A battered old lottery ticket.

‘What is that supposed to be? A miniature Banksy work of art?’

‘That’s an idea!’ said my brother.

He was thinking ahead as usual.

Julie explained, ‘This is a winner from three months ago. But I know they have not claimed the winning number. So, we made our own. Good, isn’t it?’

The following day Alex couldn’t wait for nine o’clock when the claims office opened.

‘Aren’t you going to wait for Julie?’ I asked.

‘No, she doesn’t want to be involved as she works in the office. Besides, I borrowed five grand down the pub, which I gave to her last night, an early bonus for her. So when the cheque clears, we are going on holiday. Great, eh? I might even propose to her on some romantic beach. What do you think?’

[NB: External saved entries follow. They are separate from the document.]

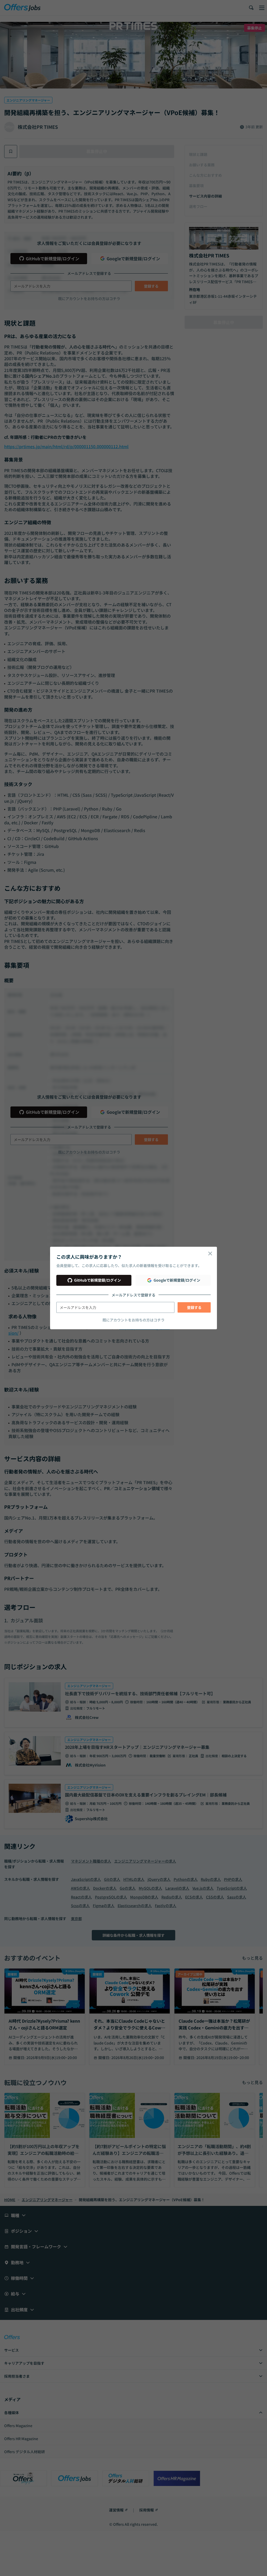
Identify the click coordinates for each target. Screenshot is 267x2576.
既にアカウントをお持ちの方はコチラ (133, 1319)
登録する (194, 1307)
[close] (210, 1253)
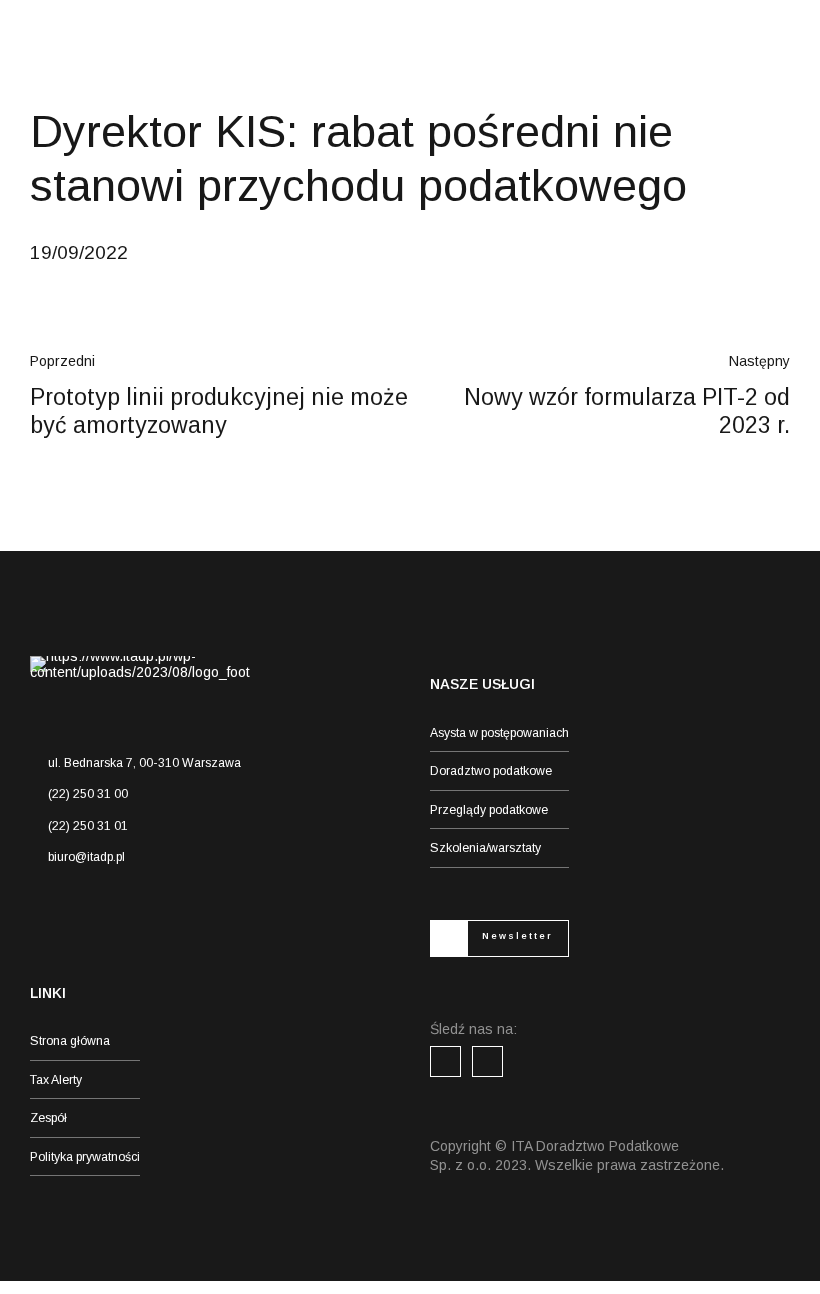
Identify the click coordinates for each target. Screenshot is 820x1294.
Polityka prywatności (85, 1157)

‘She’s prettier and brighter than your normal girlfriends, that’s for sure,’ I said.

‘And your idea of faking a Banksy was brilliant. So we do that next.’

‘I was only joking.’

‘That’s why you are mum’s carer, always joking while I’m joining the jet-set.’

I couldn’t argue.

He made his call. He stated his name, his address and the winning number.

An hour later, there was a rap at the front door. They knocked me roughly aside. Four uniformed officers marched through our hall, plus a dour-looking Julie was with them.

‘Sorry guys, it’s my job to catch cheats.’

Mum said she wanted to be in court to hear the conniving bitch and how she set up her son. I didn’t have the heart to argue with her. My father said he would go too, but we all know he won’t. The other two had something on tv they didn’t want to miss.

The date of the trial arrived, mum, and I set off in good time.

‘Hi Alex,’ mum shouted and waved. A severe man told her to be quiet, ‘The judge is in court.’

As soon as the trial started, so did my mum’s coughing. Finally, after a full minute, the judge spoke, ‘If you can’t control your hacking, please step outside.’

I ushered mum out. Her coughing fit got worse. Somebody fetched medical help, and they pushed me out of the way. Half a minute later, they were shaking their heads and muttering condolences to me. The ambulance arrived and took mum and me to the hospital.

Maybe now was the time to finish that degree? Everything will be fine.